Team Engagement
School may be out for summer, but this is a great time to catch up on some reading.
With class and practice on your busy schedule during the academic year, reading for pleasure often falls to the wayside. But reading an enjoyable book is a great way to much-needed re in between practices and workouts. So crank up the AC, find a nice cozy spot, and curl up with one of these classics.
The Great Gatsby by F. Scott Fitzgerald.
The most recent film adaptation, directed by Baz Lehrman, is a great interpretation of Fitzgerald’s text – complete with all of the gaudiness and hype of New York in the 1920s. But nothing beats the original. This book, which is only approximately 190 pages, is a quick read packed with a great story and profound characters. Explore a unique side of the roaring 20s with the mysterious Jay Gatsby and narrator Nick Carraway. Before long you will find yourself swept up by romance and questioning the definition of the American dream.
To Kill a Mockingbird by Harper Lee
Harper Lee’s award-winning novel focuses on six-year-old Scout Finch, who lives in small-town Alabama during the Great Depression. When Scout’s father, a lawyer, is appointed by the court to defend an African American man accused of sexually assaulting a white woman, readers must grapple with issues of racial injustice, compassion, and the destruction of innocence. Often mentioned as one of the greatest novels ever written, this book is a must-read for every high school student.

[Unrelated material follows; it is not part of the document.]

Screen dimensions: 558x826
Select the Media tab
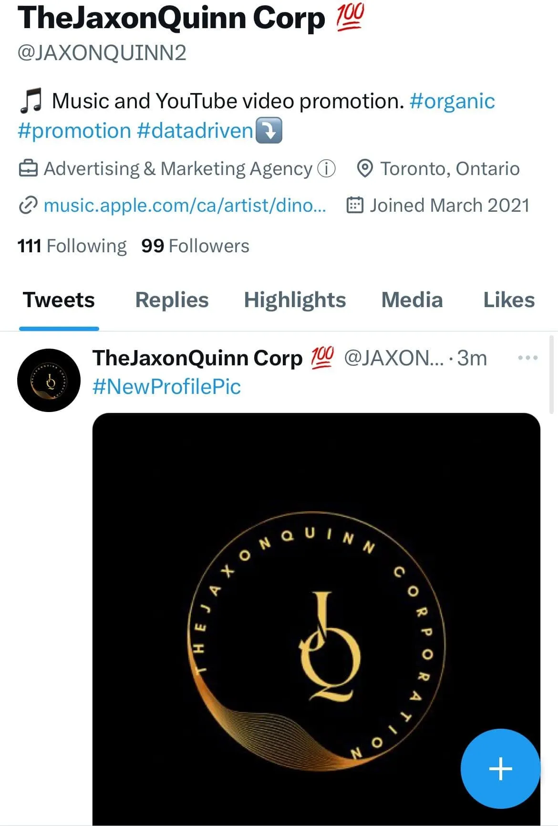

Things Fall Apart by Chinua Achebe
This novel explores the relationship between adhering to traditional customs and encountering new cultures. After Okonkwo, a leader and wrestling champion in the Nigerian village of Umuofia, is exiled from the village, white men begin to arrive with the intent of introducing their own cultural practices. Returning from exile years later, Okonkwo finds his village a changed place. Forced to respond to the introduction of the white people’s new society, Okonko must choose between acceptance or conflict.
Brave New World by Aldous Huxley
Similar to George Orwell’s 1984, this novel takes a look at a dystopian future in which family life and normal social interactions are turned upside down. In Huxley’s world--known as “World State”—human intelligence, attractiveness, and capabilities are eerily predetermined before birth. Although the castes of Alphas and Betas are superior to the many Gammas, Deltas, and Epsilons that surround them, everyone lives in a drug-induced state of eternal bliss. But when Bernard Marx, a unique and progressive Alpha Plus, decides to venture out of World State onto a Savage Reservation, he exposes the detriment of his society.
The Things They Carried by Tim O’Brien
O’Brien’s semi-autobiographical memoir is comprised of several short stories alluding to the author’s personal experiences in the Vietnam War. Themes of brotherhood, courage, and grief resonate throughout this eye-opening book, which blurs the lines between facts and fiction, and brings to light the life of a soldier.